● **Screenshot grounding data**:
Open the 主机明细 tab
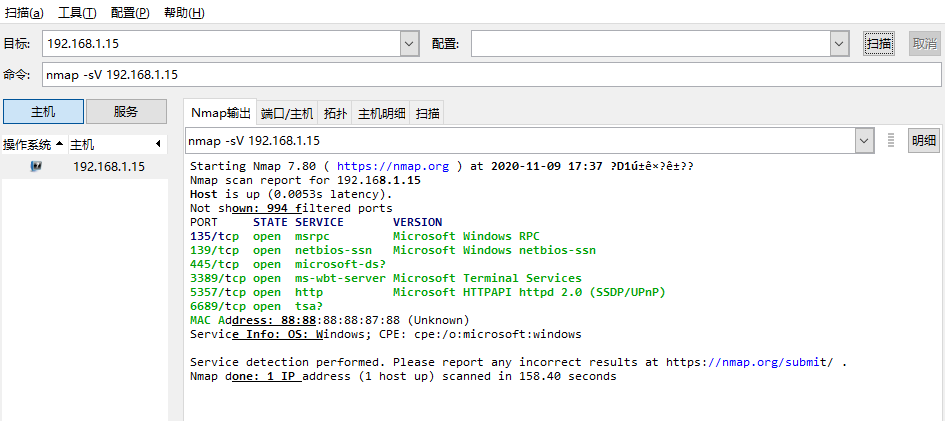Image resolution: width=945 pixels, height=421 pixels. (382, 113)
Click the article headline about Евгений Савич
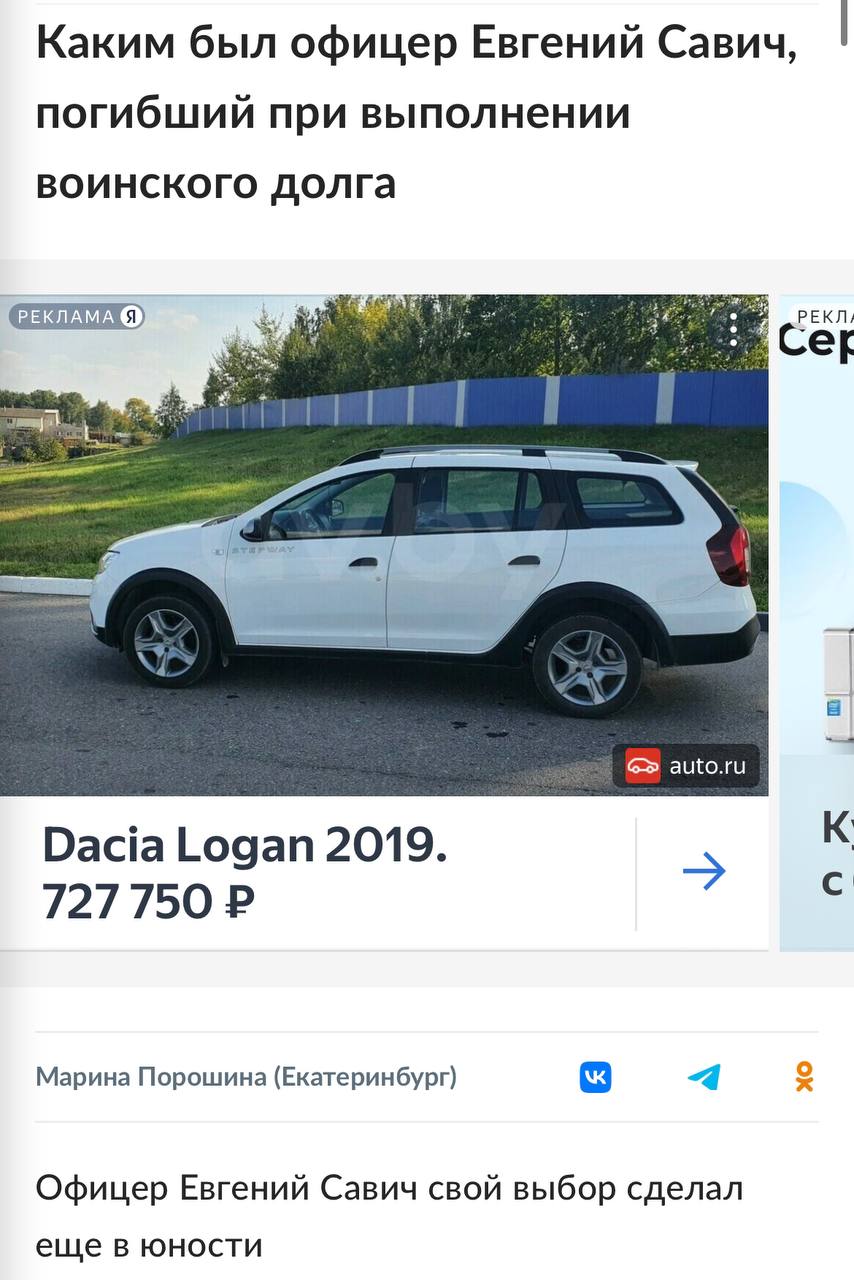 click(x=417, y=113)
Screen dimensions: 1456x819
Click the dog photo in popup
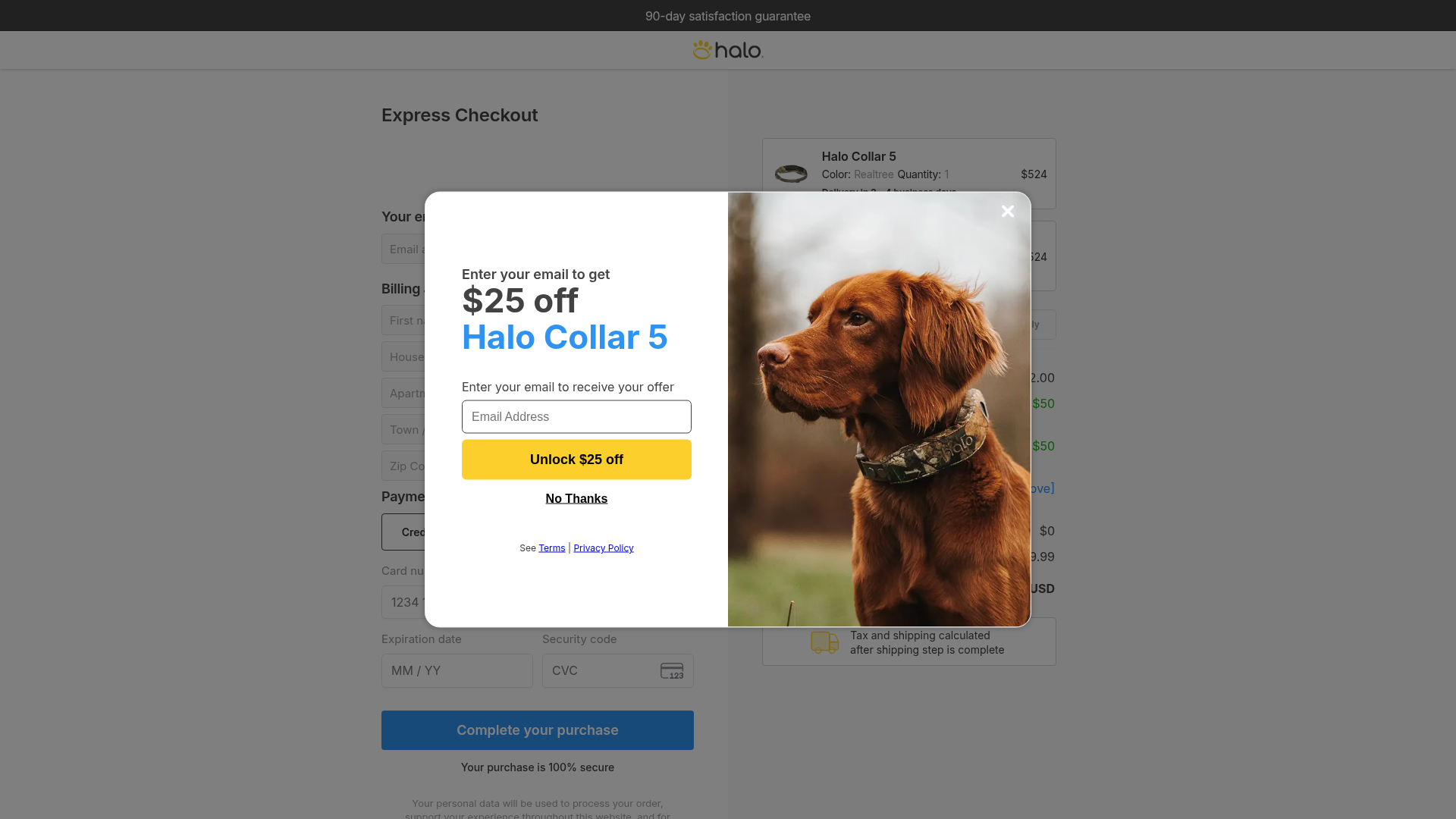[x=879, y=410]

● **WHAT IS EXPECTED**: Each line from the line containing "Click the article" through the final line of the data above must be retyped exactly; nothing else, and no pictures, may appear.

● **TASK SOLUTION**:
Click the article headline about Евгений Савич
 click(x=417, y=113)
Screen dimensions: 1456x819
Click the dog photo in popup
[x=879, y=410]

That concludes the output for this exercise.